Bananas are a great source of energy and provide your body with a quick hit that is needed when you hit the ground running. Pear contains fibre as well as beneficial antioxidants which support your overall wellbeing. 

The mixed rolled grains are what really make these muffins breakfast; with rolled whole grains being a source of carbohydrates that break down slowly and give your body sustained and steady energy throughout the morning. Think of it as your favourite bowl of porridge without the time dedicated to stirring the pot on the stove. 

Make these muffins bigger if you want to keep yourself fully charged or make them smaller for pre-workout snacks or for something extra to add to lunch boxes. Whichever way you choose to do them, this is the perfect recipe for the ‘grab and go’ breakfast we all sometimes need.

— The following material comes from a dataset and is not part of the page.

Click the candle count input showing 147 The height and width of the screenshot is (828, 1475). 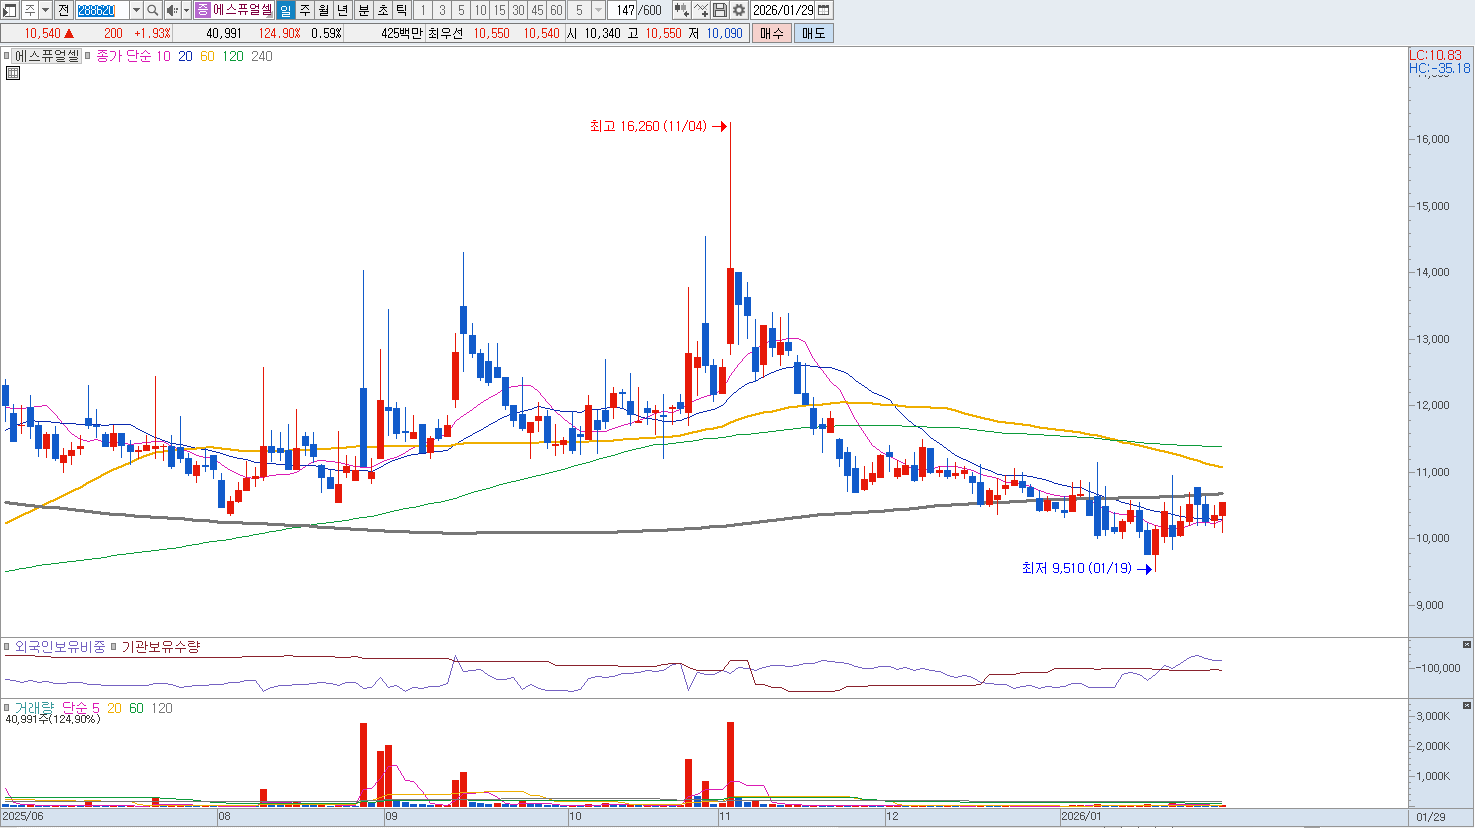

refined sugar free, wheat-free
dairy free, vegan option

makes 6 large or 12 small muffins


  • 1/3 cup melted coconut oil
  • 1/2 cup maple syrup or honey
  • 2 eggs
  • 2 small bananas, broken into chunks
  • 1 ripe pear, chopped into rough chunks*
  • 1/4 cup preferred milk (I used rice milk)
  • 1 tsp baking soda
  • 1 tsp vanilla paste
  • 1/2 tsp salt
  • 1 tsp cinnamon
  • 1 3/4 cups spelt flour
  • 1/3 cup mixed rolled grains (I used a five-grain porridge mix)
  • 1/2 cup pecans, roughly chopped*
*keep a small amount of pear and pecans to put on top of your muffins before they go into the oven - one thin slice of pear per muffin and a sprinkle of pecans to give them texture on top should do.

How to make

  • Preheat your oven to 165 degrees and line your muffin tray with patty pans, baking paper or grease it thoroughly with coconut oil and flour
  • In your blender or food processor, blitz together the coconut oil and sweetener until well combined then add the two eggs and pulse the mixture until the eggs are well whisked. Add the banana, pear and milk and blitz again followed by the baking soda, vanilla paste, salt and cinnamon. Ensure everything is well combined and taste the mixture in case you need to slightly adjust it with sweetener, vanilla or cinnamon
  • In a separate mixing bowl, combine the spelt flour, rolled grains and pecans then create a well in the middle of dry ingredients and pour the wet mixture into it. Lightly fold everything together until it is just combined
  • Divide the mixture between your muffin trays, filling them to about three-quarters full. Put a piece of sliced pear, crumbled pecans and rolled grains on top as well as some cinnamon and raw sugar (optional) to make the tops go crispy and golden. Bake the muffins for around 25 to 30 minutes (more time for larger muffins) or until a skewer comes out clean when inserted
  • Once your muffins are ready, let them cool in the tray for around 10 minutes before removing them and transferring them to a rack to cool completely. Store in airtight container for up to 5 days

Roberta's tips

  • This recipe can be made without a food processor or blender. Add all the ingredients together as per step two but ensure your banana is mashed prior to adding it as well as your pear be finely chopped or grated. Whisk everything together well in a mixing bowl before adding to the dry ingredients
  • You can make these muffins vegan by using a flax eggs - combine two tablespoons of ground flaxseed with four tablespoons of water and let it rest to form a gel. Substitute this in directly for the two eggs
  • You can make these muffins nut-free to put them into school lunch boxes - substitute in some pumpkin seeds or coconut flakes instead. You could even add chocolate chips!

Roberta of Naturo Medico is a Naturopathic Practitioner who specialises in preventative care and women’s health. From her Melbourne-based clinic, Roberta sees women of all ages wanting to meet their own health goals and assists them on their path with personalised treatments specific to their needs.

Alongside practice, Roberta shares healthful and nutrient-rich recipes with her readers who inspire her to continue educating on what health and wellbeing means and how it can be achieved.